Problèmes des locataires français résidant à Monaco

11e législature

Question écrite n° 31600 de Mme Monique Cerisier-ben Guiga (Français établis hors de France - SOC)

publiée dans le JO Sénat du 01/03/2001 - page 697

Mme Monique Cerisier-ben Guiga appelle l'attention de M. le ministre des affaires étrangères sur les mesures que le gouvernement français envisage de prendre en faveur des locataires français de la principauté de Monaco, suite à l'application de la loi nº 1235 votée par le Conseil national le 22 novembre 2000. Ces locataires vont être confrontés à une importante et rapide augmentation de leur loyer. Par exemple, un loyer annuel de 50 000 francs en 2000 atteindra 92 270 francs en 2006. Or les possibilités de relogement sont très restrictives pour les citoyens étrangers. La majorité des Français n'en bénéficiera pas. La communauté française de Monaco dont les effectifs ont beaucoup diminué va encore se restreindre. Elle lui demande que, dans le cadre des relations d'amitiés entre la France et la principauté de Monaco, la France demande au gouvernement monégasque que des mesures sociales favorables à nos compatriotes soient prises afin de leur éviter d'avoir à quitter la principauté.

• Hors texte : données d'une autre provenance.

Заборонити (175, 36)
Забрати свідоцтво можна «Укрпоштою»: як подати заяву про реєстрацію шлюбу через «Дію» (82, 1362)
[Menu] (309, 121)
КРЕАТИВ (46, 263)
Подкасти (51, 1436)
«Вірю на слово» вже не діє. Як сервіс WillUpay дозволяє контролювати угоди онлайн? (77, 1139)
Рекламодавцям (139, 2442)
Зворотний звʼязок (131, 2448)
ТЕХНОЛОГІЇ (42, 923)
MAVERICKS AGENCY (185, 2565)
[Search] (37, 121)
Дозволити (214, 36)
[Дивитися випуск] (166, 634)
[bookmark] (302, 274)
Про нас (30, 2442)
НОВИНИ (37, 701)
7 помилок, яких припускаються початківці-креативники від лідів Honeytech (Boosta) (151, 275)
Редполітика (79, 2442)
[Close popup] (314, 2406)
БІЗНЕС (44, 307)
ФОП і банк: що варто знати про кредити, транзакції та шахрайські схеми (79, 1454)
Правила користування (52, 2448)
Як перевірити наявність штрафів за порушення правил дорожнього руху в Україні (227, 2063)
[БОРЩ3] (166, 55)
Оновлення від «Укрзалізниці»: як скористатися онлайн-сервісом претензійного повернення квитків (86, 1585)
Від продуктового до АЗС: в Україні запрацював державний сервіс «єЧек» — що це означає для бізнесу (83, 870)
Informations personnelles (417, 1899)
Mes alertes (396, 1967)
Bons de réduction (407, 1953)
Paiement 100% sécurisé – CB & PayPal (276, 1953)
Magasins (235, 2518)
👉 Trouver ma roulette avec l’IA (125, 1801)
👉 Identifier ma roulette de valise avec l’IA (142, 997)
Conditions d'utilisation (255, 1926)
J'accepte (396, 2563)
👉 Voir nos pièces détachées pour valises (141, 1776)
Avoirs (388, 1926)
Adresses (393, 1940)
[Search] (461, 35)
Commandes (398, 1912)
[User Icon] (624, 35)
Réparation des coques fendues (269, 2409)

Réponse du ministère : Affaires étrangères

publiée dans le JO Sénat du 12/04/2001 - page 1254

Réponse. - La situation des Français de Monaco est un sujet de préoccupation fondamental pour les autorités françaises, notamment pour les raisons suivantes : elles sont attachées à la pérennité de la relation franco-monégasque dont le maintien d'une présence française significative est un des éléments constitutifs ; elles sont aussi comptables de la situation des Français de l'étranger et notamment de ceux dont le sort est le plus précaire. Elles sont donc particulièrement vigilantes à tout ce qui, dans cette loi du 22 décembre 2000 et ses règlements d'application, pourrait avoir un effet d'éviction avéré ou d'accentuation de la précarité des Français de Monaco. Comme elles l'ont fait dans le passé, les autorités françaises continueront de suivre cette situation avec une attention soutenue, soit pour prévenir l'apparition de conséquences dommageables pour les Français concernés (depuis deux ans au moins elles étaient intervenues à plusieurs reprises auprès du ministère d'Etat ou auprès du Prince qui ont tous les deux affirmé leur souci de perpétuer les équilibres démographiques et sociaux dans la Principauté), soit pour tenter d'en limiter ou d'en corriger les effets (mais Monaco étant un Etat souverain, les lois et règlements que la Principauté adopte s'imposent aussi aux Français résidents comme aux autorités françaises). Dans cette entreprise, si la communauté française de Monaco peut comporter sur les autorités françaises, celles-ci doivent aussi pouvoir compter sur elle. Il est essentiel que la communauté française dispose d'une vision précise de la situation de chacun de ses membres et informe le consul général des situations personnelles difficiles, pour qu'il puisse contribuer à intervenir auprès des autorités monégasques à partir d'éléments précis et concrets. A cet égard, l'initiative visant à créer un observatoire des mouvements de la communauté française de Monaco doit être encouragée. Il serait par ailleurs utile que, sur le base de la veille que la communauté française effectuera, les parlementaires Français se préparent aussi de leur côté, à relayer les efforts du ministère des affaires étrangères auprès du Conseil national monégasque ou des autorités monégasques.